🤖 AI Summary
This work addresses the scarcity of labeled data in symbolic computation—caused by the high computational cost of exact high-dimensional operations—which hinders the application of supervised deep learning to tasks such as variable ordering in cylindrical algebraic decomposition (CAD). To overcome this limitation, we propose a Transformer-based pretraining-finetuning framework. The model is first pretrained on proxy tasks designed to efficiently generate synthetic data, then transferred and fine-tuned on real CAD variable ordering problems.
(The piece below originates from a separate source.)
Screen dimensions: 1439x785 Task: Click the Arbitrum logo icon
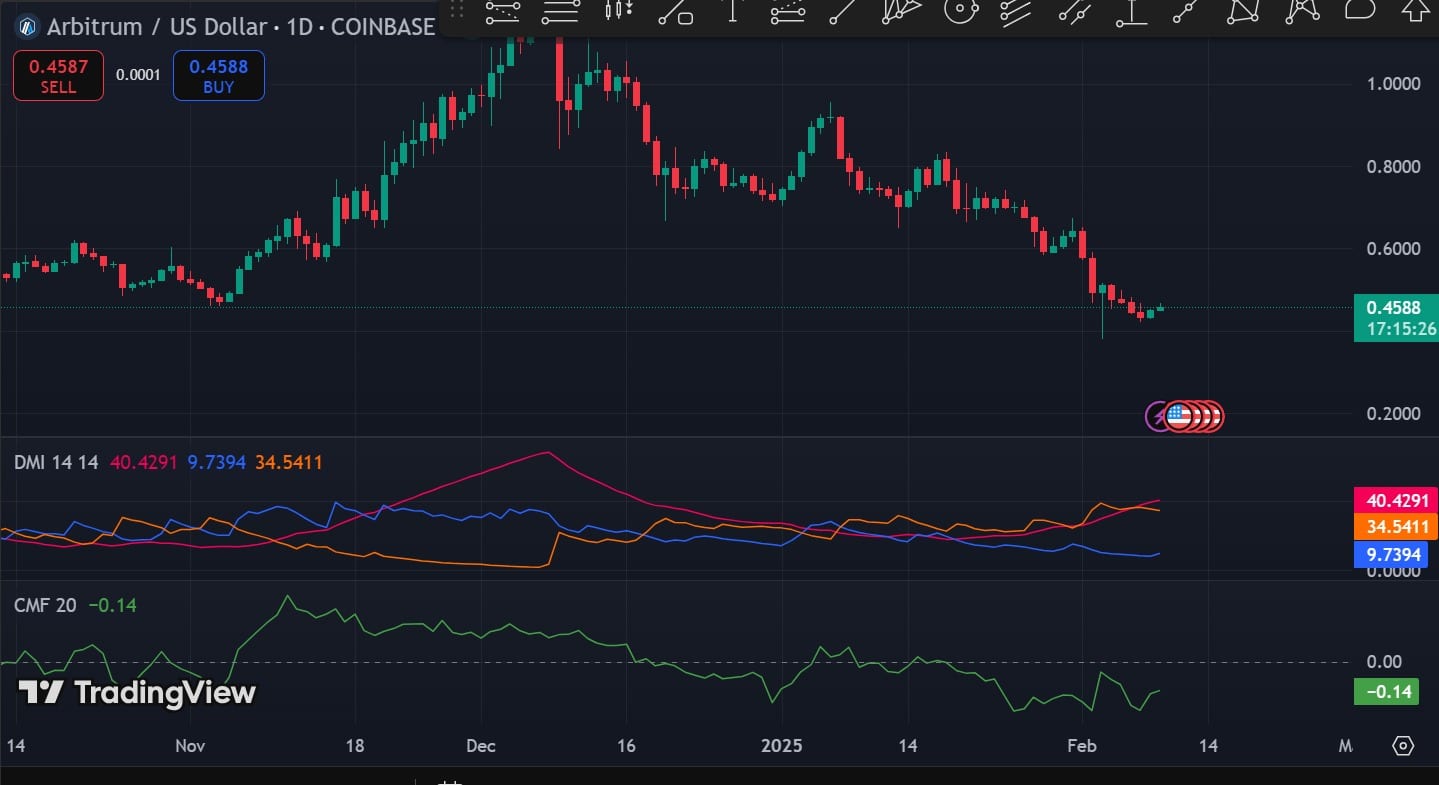pyautogui.click(x=24, y=27)
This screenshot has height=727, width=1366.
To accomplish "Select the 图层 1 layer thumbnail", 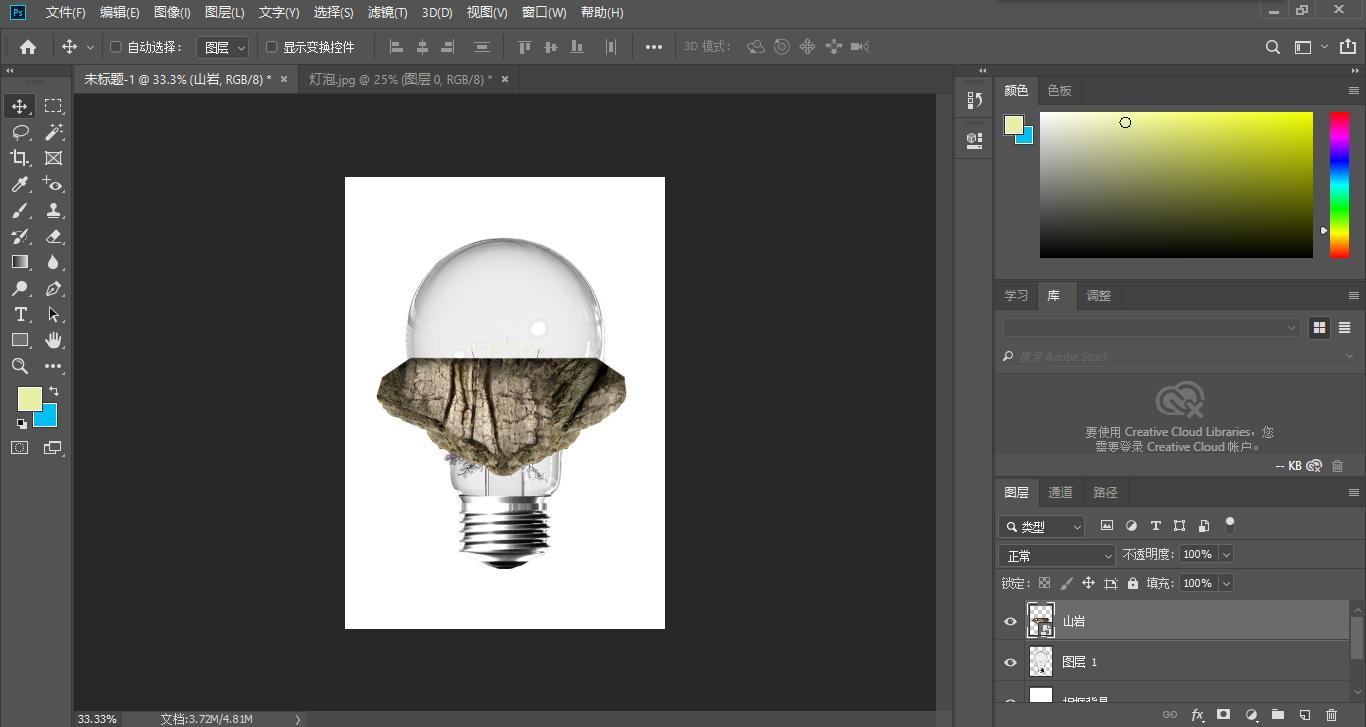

This approach effectively alleviates the labeled data bottleneck and significantly outperforms the best existing heuristic strategies on public CAD benchmarks. To our knowledge, this is the first demonstration that large-scale pretraining can enhance performance on core symbolic computation tasks such as CAD variable ordering.
📝 Abstract
Symbolic computation, powered by modern computer algebra systems, has important applications in mathematical reasoning through exact deep computations. The efficiency of symbolic computation is largely constrained by such deep computations in high dimension. This creates a fundamental barrier on labelled data acquisition if leveraging supervised deep learning to accelerate symbolic computation. Cylindrical algebraic decomposition (CAD) is a pillar symbolic computation method for reasoning with first-order logic formulas over reals with many applications in formal verification and automatic theorem proving. Variable orderings have a huge impact on its efficiency. Impeded by the difficulty to acquire abundant labelled data, existing learning-based approaches are only competitive with the best expert-based heuristics. In this work, we address this problem by designing a series of intimately connected tasks for which a large amount of annotated data can be easily obtained. We pre-train a Transformer model with these data and then fine-tune it on the datasets for CAD ordering. Experiments on publicly available CAD ordering datasets show that on average the orderings predicted by the new model are significantly better than those suggested by the best heuristic methods.